The purpose of this study was to examine whether cognitive behavioral therapy (CBT) provides unique benefits for QOL, and if so, which factors might mediate this effect. Recent studies fairly consistently identify physical, psychological, and social symptoms that impact QOL among MS patients (2, 3). These factors are consistent with the World Health Organization’s conceptualization of health as “not only the absence of infirmity and disease but also a state of physical, mental, and social well-being” (4) which was the initial inspiration for the construct of health-related QOL. Accordingly, in the current study we identified factors that might mediate an effect of CBT on QOL, including physical (i.e., fatigue), psychological (i.e., depression), and social functioning (i.e., social support). Given the importance of well-being in contrast to the absence of symptoms, we also examined positive affect and participants’ adaptive coping skills which are presumably improved in CBT and might be mediators of any improved QOL.

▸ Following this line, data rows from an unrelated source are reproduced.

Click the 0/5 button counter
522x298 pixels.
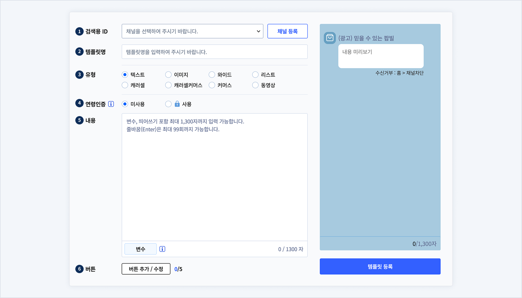pos(178,269)
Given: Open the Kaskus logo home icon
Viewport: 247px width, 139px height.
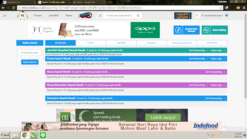Looking at the screenshot, I should click(23, 15).
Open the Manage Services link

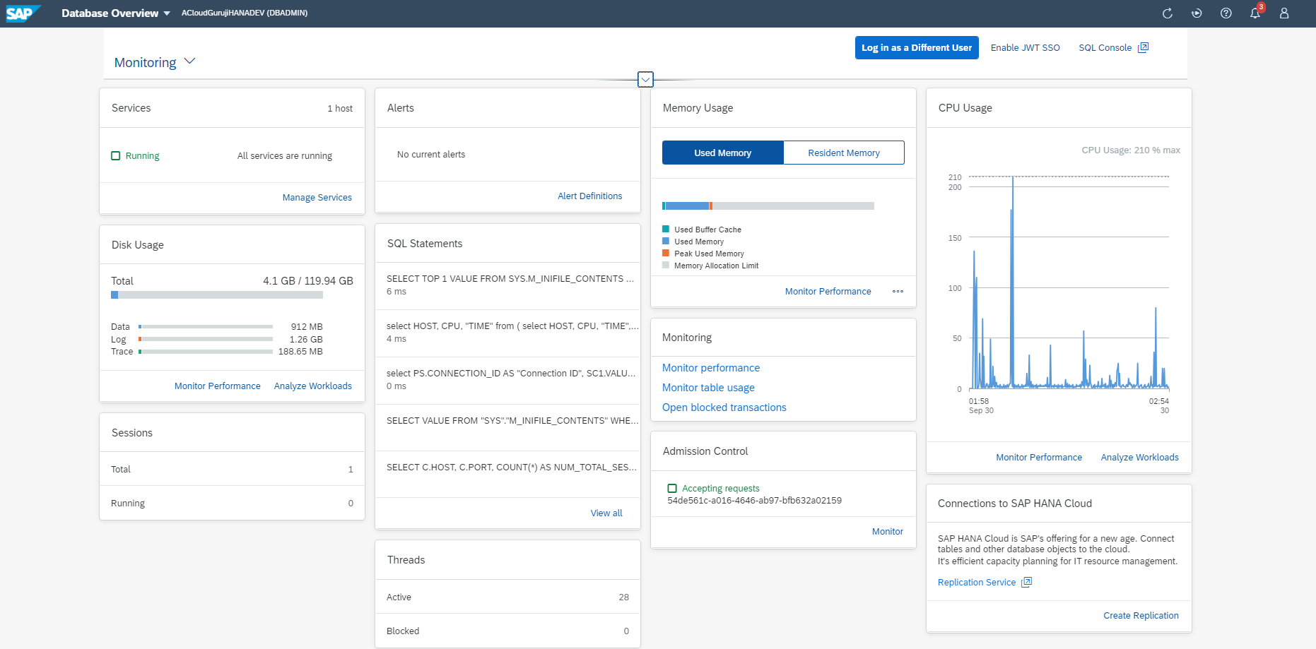[x=317, y=197]
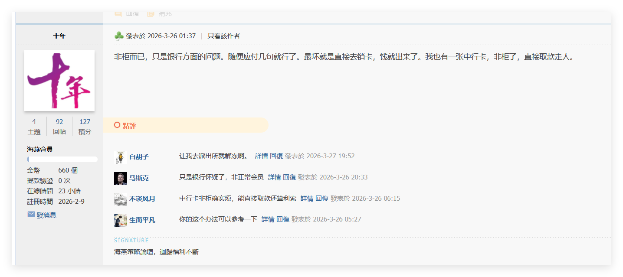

Among the physical symptoms experienced by people with MS, fatigue is the most common. Indeed, up to 92% of patients report fatigue as their most significant complaint (5). With respect to mental health, depression is very common among persons with chronic illnesses, with MS patients having a lifetime prevalence of 50% and an annual prevalence of 15–25% (6). Positivity (i.e., increasing awareness of positive events, gratitude, etc.), however, has been found to promote benefit-finding in depressed MS patients (7). There is also support for the stress buffering effects of coping (8) and social support (8, 9).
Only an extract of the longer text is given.